A FIANNA Fáil councillor who did not support his party’s proposal to introduce a two percent rate increase in the 2019 budget says local businesses are struggling to survive.
Achill-based councillor Paul McNamara was the only Fianna Fáil councillor not to support the amended budget put forward by his party colleagues along with a number of independent councillors at last week’s budget meeting of Mayo County Council.
The amendment was passed but Cllr McNamara abstained from the vote in protest at the two percent rate increase.
Cllr McNamara told The Mayo News that his Fianna Fáil colleagues were disappointed by his stance but he stood by his decision. He said the hospitality sector has already incurred a 4.5 percent increase in VAT from the national budget and the local retail sector was on its knees due to online shopping.
“You cannot compare the hospitality sector in the west of Ireland where we have a tourism season of 12 weeks with Dublin and the east of the country.
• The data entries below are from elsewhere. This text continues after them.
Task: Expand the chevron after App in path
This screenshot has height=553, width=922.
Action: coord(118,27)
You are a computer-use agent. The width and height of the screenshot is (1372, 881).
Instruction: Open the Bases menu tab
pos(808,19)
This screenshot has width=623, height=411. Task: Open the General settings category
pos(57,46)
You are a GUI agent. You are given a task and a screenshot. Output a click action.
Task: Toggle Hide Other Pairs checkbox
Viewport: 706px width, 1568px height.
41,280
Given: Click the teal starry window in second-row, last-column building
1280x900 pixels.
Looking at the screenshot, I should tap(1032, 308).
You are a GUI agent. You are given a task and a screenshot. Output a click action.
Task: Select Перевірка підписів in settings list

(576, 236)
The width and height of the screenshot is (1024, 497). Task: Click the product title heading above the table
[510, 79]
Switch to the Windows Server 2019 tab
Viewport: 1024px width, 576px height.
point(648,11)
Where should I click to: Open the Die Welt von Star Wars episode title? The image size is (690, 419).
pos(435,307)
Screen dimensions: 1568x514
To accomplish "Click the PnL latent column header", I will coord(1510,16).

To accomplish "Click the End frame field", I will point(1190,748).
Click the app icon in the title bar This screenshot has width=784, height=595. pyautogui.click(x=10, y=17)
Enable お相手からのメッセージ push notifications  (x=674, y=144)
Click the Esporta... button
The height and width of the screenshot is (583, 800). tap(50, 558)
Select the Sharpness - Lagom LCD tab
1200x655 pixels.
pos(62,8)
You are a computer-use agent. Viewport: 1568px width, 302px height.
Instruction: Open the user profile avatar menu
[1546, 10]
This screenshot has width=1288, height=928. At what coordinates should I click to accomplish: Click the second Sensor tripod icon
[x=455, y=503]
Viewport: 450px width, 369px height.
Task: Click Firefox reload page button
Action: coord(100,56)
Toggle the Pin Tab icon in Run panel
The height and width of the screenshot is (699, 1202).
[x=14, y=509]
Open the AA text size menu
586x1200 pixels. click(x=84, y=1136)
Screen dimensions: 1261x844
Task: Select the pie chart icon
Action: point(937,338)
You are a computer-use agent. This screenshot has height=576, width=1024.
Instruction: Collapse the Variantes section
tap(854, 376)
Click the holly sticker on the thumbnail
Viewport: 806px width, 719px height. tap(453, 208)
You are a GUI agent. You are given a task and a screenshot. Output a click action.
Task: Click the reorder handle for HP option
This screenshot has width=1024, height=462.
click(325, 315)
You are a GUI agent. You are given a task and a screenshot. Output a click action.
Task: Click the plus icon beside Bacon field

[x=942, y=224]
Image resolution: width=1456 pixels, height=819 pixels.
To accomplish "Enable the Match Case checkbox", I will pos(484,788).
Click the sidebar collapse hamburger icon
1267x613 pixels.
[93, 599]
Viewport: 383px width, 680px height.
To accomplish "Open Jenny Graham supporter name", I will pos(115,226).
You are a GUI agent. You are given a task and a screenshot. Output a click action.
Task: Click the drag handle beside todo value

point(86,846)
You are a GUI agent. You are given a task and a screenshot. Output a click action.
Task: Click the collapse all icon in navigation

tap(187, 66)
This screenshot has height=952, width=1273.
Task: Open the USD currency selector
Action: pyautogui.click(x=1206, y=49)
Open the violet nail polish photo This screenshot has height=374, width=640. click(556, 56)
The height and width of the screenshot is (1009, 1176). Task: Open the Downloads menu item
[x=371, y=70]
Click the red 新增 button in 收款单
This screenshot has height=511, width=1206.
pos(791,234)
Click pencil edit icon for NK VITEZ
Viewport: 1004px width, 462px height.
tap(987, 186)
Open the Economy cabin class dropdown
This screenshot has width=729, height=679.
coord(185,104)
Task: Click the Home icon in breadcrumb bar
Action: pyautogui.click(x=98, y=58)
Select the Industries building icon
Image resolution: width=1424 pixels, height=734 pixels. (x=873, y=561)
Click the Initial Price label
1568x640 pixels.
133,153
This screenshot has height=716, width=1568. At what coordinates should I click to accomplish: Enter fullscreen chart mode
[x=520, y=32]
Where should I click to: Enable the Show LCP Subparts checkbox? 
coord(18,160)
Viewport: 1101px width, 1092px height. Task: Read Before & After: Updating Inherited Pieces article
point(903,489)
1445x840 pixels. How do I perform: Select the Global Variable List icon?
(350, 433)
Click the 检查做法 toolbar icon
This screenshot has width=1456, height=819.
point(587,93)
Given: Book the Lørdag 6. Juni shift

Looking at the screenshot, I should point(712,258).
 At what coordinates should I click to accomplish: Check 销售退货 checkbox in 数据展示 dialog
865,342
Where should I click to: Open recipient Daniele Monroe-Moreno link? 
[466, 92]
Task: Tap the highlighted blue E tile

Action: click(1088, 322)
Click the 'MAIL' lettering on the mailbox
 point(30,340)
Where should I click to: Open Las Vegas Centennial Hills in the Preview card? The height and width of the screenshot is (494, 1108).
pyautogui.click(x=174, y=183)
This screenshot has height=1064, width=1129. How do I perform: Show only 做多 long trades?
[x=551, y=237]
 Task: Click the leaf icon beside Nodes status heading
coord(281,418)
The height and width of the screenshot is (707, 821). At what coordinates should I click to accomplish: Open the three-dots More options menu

The retail sector has been struggling for years and now it has to compete with online shopping. In Achill alone I was talking to a courier who said for Black Friday they had to put on an extra van to cater for deliveries in Achill.
“This only benefits the large multinational stores who can cater for online shopping while the small local stores are being squeezed out. Now Mayo County Council are putting a two percent hike on their rates when they are on their knees. It is crazy and I could not support it,” he said.
Cllr McNamara said that local businesses were struggling to keep their doors open and unless they were supported he said they will not be able to stay open.
“We will have a major crisis on our hands in the next four to five years and more businesses will have to close their doors. There is a lopsided economy in the country and there is no way you can compare the retail and hospitality sector in the west to that in the east of Ireland,” he said.
Cllr McNamara said it was time the local authority started to think ‘outside the box’ to balance their budget instead of always targeting the rate payers.
“I have asked Mayo County Council what services they are providing to rate payers to justify an increase in rates. The local authority no longer provide water services or collect refuse and businesses still have to pay for these services. It is not right that in order to balance their budget the council pass on the cost to businesses who are already struggling. It is time the council started to think outside the box.”